» **EXERCISE DETAILS**
Copy, from the entries below, each line in which the string "options" appears.

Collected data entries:
--------------------------------------------------

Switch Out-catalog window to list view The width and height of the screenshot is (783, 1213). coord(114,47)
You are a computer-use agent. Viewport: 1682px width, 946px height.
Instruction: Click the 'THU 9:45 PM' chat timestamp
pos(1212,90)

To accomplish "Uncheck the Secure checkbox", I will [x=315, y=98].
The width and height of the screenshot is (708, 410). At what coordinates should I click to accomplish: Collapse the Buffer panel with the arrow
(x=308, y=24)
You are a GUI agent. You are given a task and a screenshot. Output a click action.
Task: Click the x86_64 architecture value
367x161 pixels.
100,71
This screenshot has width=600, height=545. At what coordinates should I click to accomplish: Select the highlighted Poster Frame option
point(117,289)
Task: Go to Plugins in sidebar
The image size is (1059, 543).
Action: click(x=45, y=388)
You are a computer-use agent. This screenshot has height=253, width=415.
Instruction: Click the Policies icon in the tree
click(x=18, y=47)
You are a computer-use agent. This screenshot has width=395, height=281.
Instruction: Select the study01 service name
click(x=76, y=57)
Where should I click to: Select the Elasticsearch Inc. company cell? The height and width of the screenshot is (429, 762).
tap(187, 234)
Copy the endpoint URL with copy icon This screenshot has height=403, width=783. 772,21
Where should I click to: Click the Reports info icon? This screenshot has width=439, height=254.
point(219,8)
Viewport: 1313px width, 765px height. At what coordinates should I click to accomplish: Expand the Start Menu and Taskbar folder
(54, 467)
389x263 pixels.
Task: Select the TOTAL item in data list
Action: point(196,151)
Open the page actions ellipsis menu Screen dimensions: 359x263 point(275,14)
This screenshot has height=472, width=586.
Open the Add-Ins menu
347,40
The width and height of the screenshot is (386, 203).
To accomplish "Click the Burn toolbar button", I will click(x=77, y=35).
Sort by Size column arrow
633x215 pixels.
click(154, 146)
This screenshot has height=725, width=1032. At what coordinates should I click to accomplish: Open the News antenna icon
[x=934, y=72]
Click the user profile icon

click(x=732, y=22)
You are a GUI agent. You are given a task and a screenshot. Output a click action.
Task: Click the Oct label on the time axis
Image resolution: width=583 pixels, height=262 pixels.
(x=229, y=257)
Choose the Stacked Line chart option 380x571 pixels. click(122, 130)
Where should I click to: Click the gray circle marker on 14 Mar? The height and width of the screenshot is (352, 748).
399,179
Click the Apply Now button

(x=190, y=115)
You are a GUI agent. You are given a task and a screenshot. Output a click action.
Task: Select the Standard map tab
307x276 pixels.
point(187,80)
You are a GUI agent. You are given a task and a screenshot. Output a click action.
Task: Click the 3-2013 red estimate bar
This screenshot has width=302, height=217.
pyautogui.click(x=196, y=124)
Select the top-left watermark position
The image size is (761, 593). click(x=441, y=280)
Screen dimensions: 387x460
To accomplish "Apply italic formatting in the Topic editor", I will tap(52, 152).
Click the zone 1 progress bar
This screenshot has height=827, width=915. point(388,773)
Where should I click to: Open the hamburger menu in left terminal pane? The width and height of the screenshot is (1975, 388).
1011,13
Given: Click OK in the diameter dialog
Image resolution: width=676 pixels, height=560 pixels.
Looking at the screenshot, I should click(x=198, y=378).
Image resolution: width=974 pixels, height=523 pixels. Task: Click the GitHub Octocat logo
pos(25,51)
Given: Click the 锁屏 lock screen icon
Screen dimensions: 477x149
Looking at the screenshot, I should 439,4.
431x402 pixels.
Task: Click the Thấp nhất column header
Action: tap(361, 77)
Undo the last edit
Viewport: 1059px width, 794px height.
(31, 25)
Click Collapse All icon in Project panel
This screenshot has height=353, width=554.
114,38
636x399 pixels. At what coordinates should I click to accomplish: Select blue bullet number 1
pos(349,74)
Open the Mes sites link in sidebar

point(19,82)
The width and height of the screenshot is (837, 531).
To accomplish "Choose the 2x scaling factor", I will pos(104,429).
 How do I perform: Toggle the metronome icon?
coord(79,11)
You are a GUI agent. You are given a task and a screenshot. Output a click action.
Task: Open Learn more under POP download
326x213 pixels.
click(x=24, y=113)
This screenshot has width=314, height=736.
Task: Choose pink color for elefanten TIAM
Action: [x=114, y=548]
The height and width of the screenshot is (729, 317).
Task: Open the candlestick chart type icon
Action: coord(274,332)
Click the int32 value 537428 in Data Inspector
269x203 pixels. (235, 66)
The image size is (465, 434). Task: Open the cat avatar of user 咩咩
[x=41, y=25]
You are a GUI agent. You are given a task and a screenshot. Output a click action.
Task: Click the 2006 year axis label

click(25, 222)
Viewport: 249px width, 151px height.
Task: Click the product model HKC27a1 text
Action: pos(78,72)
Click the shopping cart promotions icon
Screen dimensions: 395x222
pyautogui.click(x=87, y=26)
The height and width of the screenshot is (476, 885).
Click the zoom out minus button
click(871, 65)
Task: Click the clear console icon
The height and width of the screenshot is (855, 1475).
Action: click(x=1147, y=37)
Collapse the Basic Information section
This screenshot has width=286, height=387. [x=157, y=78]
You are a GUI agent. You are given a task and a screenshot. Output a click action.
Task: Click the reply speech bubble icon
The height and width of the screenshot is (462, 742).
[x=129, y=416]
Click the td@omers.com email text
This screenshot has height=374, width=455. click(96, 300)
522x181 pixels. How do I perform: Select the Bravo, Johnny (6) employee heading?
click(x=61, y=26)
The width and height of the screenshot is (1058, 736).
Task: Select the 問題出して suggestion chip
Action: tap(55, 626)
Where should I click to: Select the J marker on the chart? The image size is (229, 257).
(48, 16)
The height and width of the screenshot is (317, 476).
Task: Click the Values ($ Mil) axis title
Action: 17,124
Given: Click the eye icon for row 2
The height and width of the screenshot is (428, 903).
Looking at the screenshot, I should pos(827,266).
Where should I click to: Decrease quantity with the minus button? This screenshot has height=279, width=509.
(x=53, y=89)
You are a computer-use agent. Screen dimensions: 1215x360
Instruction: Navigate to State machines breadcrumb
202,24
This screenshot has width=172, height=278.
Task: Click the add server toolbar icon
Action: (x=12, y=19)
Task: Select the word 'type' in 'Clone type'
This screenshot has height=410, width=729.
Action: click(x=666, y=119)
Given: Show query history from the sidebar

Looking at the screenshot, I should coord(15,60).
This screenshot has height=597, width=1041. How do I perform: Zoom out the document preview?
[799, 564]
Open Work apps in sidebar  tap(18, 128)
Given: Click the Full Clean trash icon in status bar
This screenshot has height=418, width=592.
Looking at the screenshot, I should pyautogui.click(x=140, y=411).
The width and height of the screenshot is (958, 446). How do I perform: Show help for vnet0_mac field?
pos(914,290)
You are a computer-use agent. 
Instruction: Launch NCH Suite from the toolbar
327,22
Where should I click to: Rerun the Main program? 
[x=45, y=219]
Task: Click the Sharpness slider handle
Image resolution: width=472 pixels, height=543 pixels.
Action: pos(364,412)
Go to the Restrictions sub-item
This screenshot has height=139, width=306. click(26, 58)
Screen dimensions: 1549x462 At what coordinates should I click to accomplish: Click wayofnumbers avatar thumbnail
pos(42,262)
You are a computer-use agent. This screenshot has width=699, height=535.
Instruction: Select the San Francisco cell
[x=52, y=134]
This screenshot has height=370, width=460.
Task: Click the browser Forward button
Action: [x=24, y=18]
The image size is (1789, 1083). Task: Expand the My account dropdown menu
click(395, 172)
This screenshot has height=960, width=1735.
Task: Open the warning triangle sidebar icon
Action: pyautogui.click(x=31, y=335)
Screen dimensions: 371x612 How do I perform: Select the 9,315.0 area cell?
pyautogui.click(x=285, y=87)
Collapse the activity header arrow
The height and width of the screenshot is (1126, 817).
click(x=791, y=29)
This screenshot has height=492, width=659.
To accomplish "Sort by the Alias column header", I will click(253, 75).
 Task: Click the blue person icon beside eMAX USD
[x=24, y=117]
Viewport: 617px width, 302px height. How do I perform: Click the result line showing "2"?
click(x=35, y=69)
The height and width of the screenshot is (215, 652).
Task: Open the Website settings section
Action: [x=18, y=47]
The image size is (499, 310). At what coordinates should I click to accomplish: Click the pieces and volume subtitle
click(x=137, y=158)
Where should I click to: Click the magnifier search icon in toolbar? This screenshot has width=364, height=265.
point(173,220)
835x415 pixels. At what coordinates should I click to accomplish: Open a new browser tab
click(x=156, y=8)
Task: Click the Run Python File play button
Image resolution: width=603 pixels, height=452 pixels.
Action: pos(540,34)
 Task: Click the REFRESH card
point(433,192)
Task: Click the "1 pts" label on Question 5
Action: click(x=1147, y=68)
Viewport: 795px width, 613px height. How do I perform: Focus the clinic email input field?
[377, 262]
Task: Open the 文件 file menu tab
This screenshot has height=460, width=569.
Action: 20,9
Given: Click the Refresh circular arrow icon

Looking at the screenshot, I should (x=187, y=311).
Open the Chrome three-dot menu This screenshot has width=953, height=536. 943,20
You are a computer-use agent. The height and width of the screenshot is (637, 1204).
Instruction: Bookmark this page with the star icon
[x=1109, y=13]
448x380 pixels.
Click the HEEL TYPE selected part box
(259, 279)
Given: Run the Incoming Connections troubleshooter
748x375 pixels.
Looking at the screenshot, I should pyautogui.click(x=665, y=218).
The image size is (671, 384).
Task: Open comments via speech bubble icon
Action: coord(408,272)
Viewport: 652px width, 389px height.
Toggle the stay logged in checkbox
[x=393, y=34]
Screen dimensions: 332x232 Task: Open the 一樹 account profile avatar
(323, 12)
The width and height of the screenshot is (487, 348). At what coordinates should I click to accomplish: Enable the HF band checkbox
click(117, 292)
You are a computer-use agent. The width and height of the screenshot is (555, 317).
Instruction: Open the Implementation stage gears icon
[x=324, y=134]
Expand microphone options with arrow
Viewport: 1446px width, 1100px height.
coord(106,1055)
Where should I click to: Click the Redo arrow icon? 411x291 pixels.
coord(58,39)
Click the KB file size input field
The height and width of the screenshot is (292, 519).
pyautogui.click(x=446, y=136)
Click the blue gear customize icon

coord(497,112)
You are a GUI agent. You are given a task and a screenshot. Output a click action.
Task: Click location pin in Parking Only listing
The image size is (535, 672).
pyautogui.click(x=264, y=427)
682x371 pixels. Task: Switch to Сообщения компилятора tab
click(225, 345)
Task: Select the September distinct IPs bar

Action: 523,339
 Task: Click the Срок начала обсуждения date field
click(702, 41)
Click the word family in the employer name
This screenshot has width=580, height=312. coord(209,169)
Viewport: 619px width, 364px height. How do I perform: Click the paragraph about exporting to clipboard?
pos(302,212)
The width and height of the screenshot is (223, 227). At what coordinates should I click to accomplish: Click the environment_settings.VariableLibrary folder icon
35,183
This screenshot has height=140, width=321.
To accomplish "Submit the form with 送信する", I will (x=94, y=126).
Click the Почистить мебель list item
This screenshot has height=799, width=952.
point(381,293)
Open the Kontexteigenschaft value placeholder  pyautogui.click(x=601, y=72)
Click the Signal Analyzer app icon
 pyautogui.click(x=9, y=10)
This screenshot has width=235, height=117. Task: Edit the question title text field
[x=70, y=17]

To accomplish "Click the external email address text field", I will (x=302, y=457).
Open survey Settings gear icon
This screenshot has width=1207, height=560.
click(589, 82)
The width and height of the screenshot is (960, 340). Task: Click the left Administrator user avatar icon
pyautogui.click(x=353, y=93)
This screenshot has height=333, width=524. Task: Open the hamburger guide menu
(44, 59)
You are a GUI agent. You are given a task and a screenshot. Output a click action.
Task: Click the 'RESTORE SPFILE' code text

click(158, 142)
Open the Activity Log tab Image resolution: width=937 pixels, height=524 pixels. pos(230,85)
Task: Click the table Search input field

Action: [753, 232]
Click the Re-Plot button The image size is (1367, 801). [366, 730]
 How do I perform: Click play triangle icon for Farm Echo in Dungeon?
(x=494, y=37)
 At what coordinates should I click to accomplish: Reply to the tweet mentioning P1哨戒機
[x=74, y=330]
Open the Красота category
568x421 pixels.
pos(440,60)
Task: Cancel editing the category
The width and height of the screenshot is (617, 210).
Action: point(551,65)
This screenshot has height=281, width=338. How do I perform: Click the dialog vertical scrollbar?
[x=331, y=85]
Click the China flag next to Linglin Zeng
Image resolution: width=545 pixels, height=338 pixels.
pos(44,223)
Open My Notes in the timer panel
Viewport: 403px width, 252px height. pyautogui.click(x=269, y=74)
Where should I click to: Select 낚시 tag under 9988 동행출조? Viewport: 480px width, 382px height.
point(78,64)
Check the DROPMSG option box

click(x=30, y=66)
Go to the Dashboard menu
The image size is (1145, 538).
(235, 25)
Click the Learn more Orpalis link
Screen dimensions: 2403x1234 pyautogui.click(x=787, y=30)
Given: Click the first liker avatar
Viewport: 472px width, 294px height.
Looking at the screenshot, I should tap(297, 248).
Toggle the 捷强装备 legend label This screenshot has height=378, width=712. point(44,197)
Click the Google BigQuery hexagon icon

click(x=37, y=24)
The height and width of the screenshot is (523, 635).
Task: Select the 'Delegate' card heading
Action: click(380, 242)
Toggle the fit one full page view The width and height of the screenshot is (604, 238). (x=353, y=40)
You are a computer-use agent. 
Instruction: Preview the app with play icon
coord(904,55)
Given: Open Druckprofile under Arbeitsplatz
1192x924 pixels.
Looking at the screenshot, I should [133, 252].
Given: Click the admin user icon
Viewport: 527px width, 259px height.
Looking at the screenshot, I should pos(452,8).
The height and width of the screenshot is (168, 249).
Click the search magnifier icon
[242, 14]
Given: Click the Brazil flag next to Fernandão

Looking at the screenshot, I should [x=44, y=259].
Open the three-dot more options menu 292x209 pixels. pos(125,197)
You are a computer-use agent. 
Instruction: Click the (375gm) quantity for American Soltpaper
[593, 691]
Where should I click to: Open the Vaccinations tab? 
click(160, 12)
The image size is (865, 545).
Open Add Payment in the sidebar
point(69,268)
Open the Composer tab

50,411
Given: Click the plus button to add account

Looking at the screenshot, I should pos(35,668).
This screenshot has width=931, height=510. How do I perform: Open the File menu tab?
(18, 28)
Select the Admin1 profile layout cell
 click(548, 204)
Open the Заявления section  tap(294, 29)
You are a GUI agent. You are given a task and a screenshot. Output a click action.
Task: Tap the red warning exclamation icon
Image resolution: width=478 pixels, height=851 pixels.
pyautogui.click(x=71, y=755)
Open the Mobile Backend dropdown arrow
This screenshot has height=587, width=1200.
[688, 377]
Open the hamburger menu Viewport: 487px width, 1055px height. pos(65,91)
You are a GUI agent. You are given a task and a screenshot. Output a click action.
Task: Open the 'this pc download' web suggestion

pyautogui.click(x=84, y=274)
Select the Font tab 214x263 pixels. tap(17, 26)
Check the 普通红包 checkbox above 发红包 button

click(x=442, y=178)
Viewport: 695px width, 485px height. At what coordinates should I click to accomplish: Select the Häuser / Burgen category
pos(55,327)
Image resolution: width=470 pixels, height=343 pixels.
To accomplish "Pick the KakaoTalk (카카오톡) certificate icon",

--------------------------------------------------

» **THE ANSWER**
Expand microphone options with arrow
Open the three-dot more options menu 292x209 pixels. pos(125,197)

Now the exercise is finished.